Easiloan is one of the country's first digital marketplaces for home loans.

It is “disrupting banks’ traditional processes to make them more efficient with faster turnaround time,” says Pramod Kathuria, founder and chief executive of Easiloan.

“This includes digital on-boarding of customers, a customer profile based matchmaking tool, digital collection of documents and instant credit analysis using algorithms.”

In its first year of operations, the company has facilitated more than 1,500 loans worth $100 million, Mr Kathuria says.

Something that is both a challenge and an opportunity for digital loans companies in India is that many of their users are accessing credit for the first time.
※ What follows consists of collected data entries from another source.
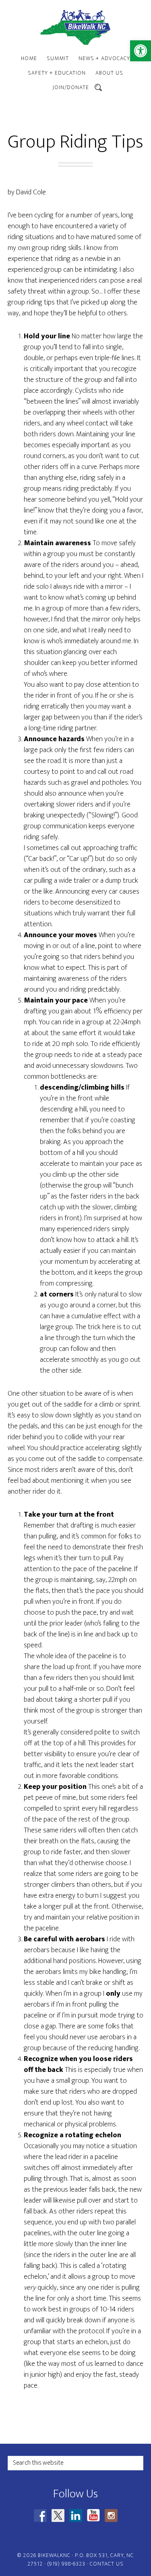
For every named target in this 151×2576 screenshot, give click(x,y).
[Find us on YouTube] (93, 2515)
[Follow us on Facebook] (40, 2515)
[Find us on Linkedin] (75, 2515)
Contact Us (107, 2563)
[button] (140, 50)
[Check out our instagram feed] (111, 2515)
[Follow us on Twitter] (58, 2515)
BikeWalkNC (76, 27)
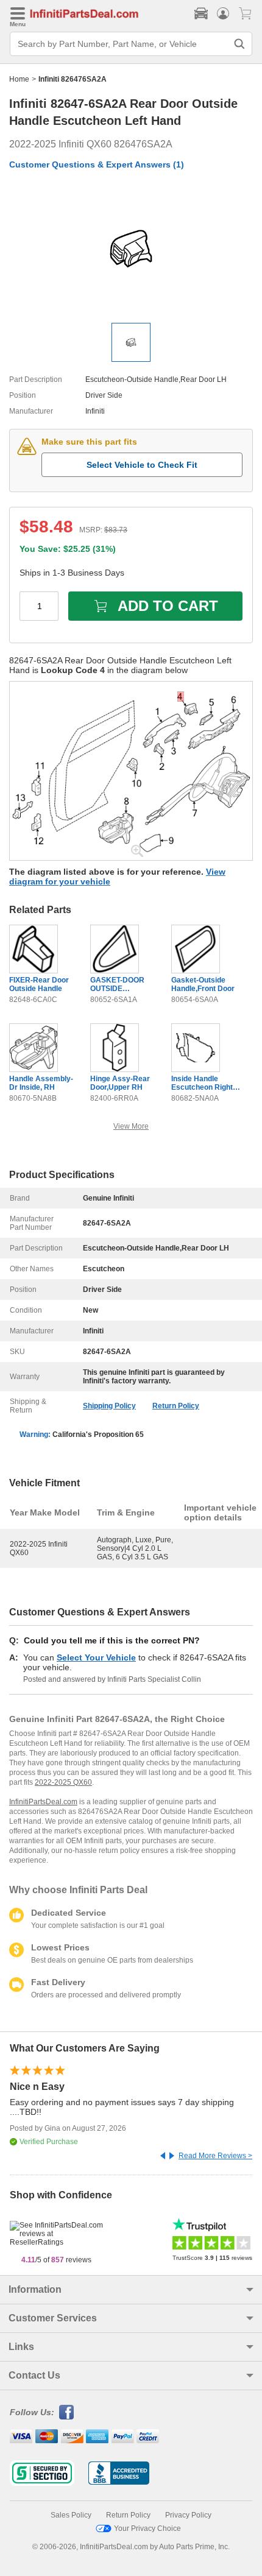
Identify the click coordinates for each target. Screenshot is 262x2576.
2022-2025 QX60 (63, 1782)
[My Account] (223, 13)
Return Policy (175, 1406)
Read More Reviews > (215, 2155)
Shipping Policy (109, 1406)
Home (19, 79)
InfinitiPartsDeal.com (43, 1802)
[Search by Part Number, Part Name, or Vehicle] (239, 44)
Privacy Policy (188, 2515)
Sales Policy (71, 2515)
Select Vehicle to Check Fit (142, 465)
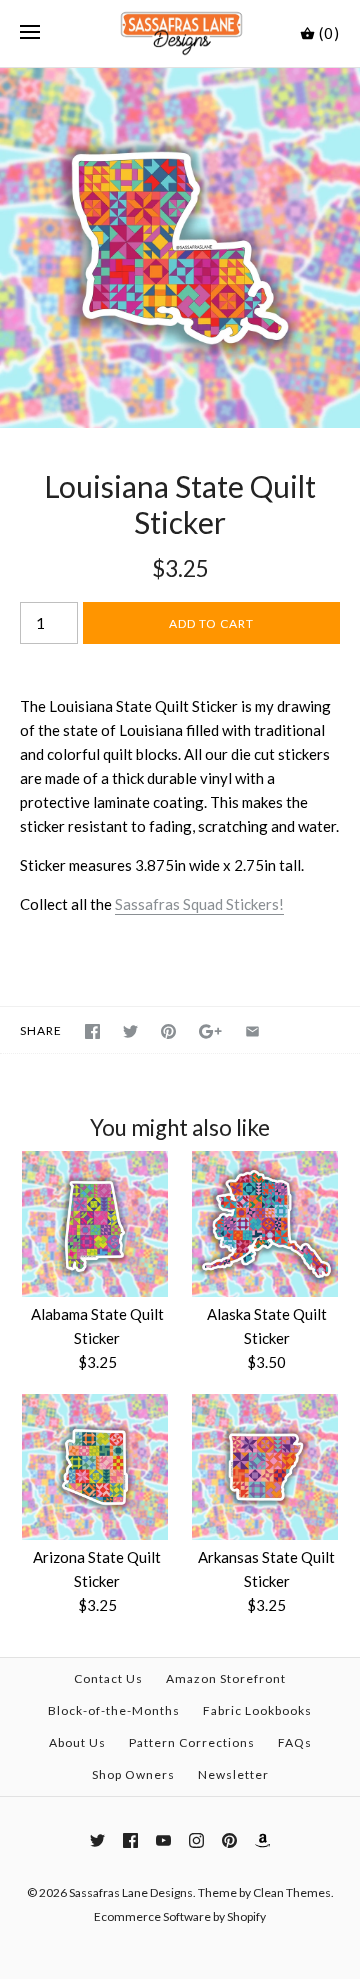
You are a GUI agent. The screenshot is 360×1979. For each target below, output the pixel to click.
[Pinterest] (229, 1840)
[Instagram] (196, 1840)
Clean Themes (292, 1892)
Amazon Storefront (226, 1678)
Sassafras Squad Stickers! (199, 904)
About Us (77, 1742)
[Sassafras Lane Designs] (180, 33)
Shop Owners (133, 1774)
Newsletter (233, 1774)
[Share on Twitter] (130, 1031)
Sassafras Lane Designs (131, 1892)
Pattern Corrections (192, 1742)
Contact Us (108, 1678)
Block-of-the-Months (114, 1710)
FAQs (295, 1742)
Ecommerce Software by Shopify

A lack of credit history often prevents many from securing loans from banks and other finance companies, prompting them to turn to informal lenders who offer loans at exorbitant interest rates.

But digital lenders are providing an alternative by using algorithms, artificial intelligence, and their own analysis to assess a customer's creditworthiness and gradually build up a credit history by using their platforms.
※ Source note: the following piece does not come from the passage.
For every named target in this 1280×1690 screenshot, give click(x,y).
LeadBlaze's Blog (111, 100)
“We take a low-and-grow approach to providing credit to our customers, meaning we begin by lending small, and gradually, as per the customer's repayment history, the amount grows,” says Mr Hinduja of axio.

“The key challenge, as with any lending business, is managing risk,” he adds.

Companies are working hard to mitigate these risks, particularly because some of them experienced a rise in defaults as their customers were affected during the coronavirus pandemic, during which India imposed some of the world's strictest lockdowns.

“We have faced high defaults during the Covid-19 pandemic as have other lenders since our merchants could not conduct business due to the lockdowns. However, currently our defaults have gone down and are at the pre-Covid levels,” says Mr Chandak.

“We have built a technology platform that is able to assess the credit risk of the applicants accurately and hence we have not seen any unexpected [rise in] defaults in the current economic situation. Our platform is able to assess and also manage credit risk fairly well.”

Tracxn's figures show that India's alternative lending segment received a total funding of $2.21 billion in 113 rounds in 2022, down from $2.51 billion in 147 rounds in 2021, amid more challenging economic conditions for raising funds globally.

But the alternative lending segment was still the best performing sector in the Indian FinTech ecosystem, according to Tracxn, as investors consider its enormous potential.

“We're witnessing healthy growth rates,” says Piyush Jain, founder of Phocket, an artificial intelligence-based loans company, who says that the business expects to see five times growth over the next two years.

“Our target market consists of distressed and aspirational customers — most of them are salaried professionals,” he adds.

A typical customer is between the ages of 22 and 45, according to Mr Jain. The average loan is about 18,000 rupees ($218).

“Each applicant has their own set of reasons, such as a wedding, rent, medical, rental, education, shopping, personal, and others,” he says.

The company is about to cross 100,000 loan disbursements worth 2 billion rupees.

“India's digital lending sector is in its growing stage, being driven by the country's digitalisation,” says Mr Jain. “We're doing everything we can to make it simple to get quick cash.”